● **Activity**
Find the string "computer" in the entries and copy each line that has it.

(Records contained in a dataset)
%%
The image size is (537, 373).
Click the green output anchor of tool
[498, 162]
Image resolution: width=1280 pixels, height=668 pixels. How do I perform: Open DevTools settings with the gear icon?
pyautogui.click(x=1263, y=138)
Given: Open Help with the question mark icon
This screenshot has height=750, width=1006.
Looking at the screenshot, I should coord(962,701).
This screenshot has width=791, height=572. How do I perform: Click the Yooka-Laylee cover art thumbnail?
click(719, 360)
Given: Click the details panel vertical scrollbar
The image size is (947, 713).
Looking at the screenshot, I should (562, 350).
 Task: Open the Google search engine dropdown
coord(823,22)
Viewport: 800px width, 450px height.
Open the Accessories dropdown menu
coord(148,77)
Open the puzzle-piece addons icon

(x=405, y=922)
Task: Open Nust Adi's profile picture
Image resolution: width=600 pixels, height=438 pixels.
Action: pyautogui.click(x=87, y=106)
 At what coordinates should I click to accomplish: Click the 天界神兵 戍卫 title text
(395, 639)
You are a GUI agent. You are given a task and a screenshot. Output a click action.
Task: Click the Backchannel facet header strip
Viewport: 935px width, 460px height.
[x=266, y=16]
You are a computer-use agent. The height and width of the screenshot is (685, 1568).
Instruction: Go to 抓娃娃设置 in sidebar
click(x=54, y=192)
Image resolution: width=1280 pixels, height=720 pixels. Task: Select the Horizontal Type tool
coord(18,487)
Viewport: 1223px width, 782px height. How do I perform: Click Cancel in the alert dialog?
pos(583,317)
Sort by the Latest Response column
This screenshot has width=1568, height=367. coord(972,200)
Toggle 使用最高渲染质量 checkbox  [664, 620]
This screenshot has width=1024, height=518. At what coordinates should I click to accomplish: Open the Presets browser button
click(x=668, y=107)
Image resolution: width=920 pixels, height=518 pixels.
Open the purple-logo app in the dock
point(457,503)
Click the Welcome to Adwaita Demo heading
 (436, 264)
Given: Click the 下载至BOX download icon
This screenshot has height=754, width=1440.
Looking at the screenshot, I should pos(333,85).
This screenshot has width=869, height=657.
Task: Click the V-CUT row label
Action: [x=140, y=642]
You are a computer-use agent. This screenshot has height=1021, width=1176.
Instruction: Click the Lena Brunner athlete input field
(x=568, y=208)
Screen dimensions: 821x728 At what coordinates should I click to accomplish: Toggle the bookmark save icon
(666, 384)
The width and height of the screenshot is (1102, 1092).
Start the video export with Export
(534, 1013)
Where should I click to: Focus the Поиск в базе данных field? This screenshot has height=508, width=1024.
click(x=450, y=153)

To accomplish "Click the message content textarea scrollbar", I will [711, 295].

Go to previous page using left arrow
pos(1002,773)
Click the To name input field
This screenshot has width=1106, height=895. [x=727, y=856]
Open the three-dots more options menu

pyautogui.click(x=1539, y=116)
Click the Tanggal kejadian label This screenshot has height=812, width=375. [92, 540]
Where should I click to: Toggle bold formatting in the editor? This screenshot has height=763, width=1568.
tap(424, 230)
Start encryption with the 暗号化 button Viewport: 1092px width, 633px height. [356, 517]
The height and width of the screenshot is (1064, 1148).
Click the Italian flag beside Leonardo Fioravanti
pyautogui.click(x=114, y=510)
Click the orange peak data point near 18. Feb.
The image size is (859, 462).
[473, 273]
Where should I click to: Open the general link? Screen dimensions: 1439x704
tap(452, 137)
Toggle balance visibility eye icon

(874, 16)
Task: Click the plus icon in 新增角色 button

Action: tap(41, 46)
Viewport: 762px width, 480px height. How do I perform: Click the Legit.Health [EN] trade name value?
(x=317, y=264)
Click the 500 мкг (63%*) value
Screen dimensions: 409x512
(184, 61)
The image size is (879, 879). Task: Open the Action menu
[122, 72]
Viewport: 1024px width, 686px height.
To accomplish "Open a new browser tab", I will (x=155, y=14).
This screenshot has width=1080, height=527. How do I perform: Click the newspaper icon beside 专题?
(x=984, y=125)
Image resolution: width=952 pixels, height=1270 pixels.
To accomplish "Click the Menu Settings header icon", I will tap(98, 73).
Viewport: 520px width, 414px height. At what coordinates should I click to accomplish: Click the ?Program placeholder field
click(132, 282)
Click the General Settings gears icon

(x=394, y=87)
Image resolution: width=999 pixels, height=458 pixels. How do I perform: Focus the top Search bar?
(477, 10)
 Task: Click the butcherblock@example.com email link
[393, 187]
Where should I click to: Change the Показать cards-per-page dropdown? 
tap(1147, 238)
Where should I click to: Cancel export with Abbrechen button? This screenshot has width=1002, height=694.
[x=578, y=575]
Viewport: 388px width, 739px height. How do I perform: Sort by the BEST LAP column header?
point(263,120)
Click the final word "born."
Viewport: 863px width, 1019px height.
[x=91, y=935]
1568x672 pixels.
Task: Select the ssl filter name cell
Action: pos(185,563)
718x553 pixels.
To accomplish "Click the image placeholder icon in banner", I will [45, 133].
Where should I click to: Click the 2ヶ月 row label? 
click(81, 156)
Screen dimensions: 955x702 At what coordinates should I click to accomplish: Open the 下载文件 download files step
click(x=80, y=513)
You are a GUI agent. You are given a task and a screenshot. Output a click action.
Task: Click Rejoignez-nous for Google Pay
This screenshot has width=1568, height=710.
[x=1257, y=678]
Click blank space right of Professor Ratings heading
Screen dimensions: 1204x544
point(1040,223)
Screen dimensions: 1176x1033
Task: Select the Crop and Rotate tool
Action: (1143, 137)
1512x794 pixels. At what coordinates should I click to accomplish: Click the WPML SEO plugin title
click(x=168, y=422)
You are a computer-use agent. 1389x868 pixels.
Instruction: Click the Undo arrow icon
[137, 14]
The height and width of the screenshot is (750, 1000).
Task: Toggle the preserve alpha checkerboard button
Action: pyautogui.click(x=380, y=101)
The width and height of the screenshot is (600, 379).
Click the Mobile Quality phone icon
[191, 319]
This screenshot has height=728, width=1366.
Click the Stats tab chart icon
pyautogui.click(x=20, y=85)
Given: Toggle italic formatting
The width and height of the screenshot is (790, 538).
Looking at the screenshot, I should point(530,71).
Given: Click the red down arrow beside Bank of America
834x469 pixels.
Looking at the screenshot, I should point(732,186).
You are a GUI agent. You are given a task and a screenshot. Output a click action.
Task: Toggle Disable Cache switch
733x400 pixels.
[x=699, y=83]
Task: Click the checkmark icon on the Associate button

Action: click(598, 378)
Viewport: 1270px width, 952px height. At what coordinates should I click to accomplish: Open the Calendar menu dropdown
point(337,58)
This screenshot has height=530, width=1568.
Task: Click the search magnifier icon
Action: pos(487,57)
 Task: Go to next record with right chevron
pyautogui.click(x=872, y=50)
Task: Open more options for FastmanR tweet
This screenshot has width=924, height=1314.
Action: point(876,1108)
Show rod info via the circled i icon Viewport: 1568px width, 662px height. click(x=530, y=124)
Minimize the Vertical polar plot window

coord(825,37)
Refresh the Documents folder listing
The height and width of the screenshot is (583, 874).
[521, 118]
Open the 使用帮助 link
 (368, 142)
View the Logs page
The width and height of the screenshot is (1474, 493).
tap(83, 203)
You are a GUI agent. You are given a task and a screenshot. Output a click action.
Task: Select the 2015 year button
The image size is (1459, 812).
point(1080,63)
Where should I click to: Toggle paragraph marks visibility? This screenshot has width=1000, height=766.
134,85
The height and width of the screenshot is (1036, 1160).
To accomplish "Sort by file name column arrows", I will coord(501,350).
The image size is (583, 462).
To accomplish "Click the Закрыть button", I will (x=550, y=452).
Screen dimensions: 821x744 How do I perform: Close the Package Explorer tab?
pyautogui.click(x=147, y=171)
%%
● **Result for this exercise**
You are a computer-use agent. The height and width of the screenshot is (685, 1568).
You are a computer-use agent. This screenshot has height=1021, width=1176.
You are a computer-use agent. 1389x868 pixels.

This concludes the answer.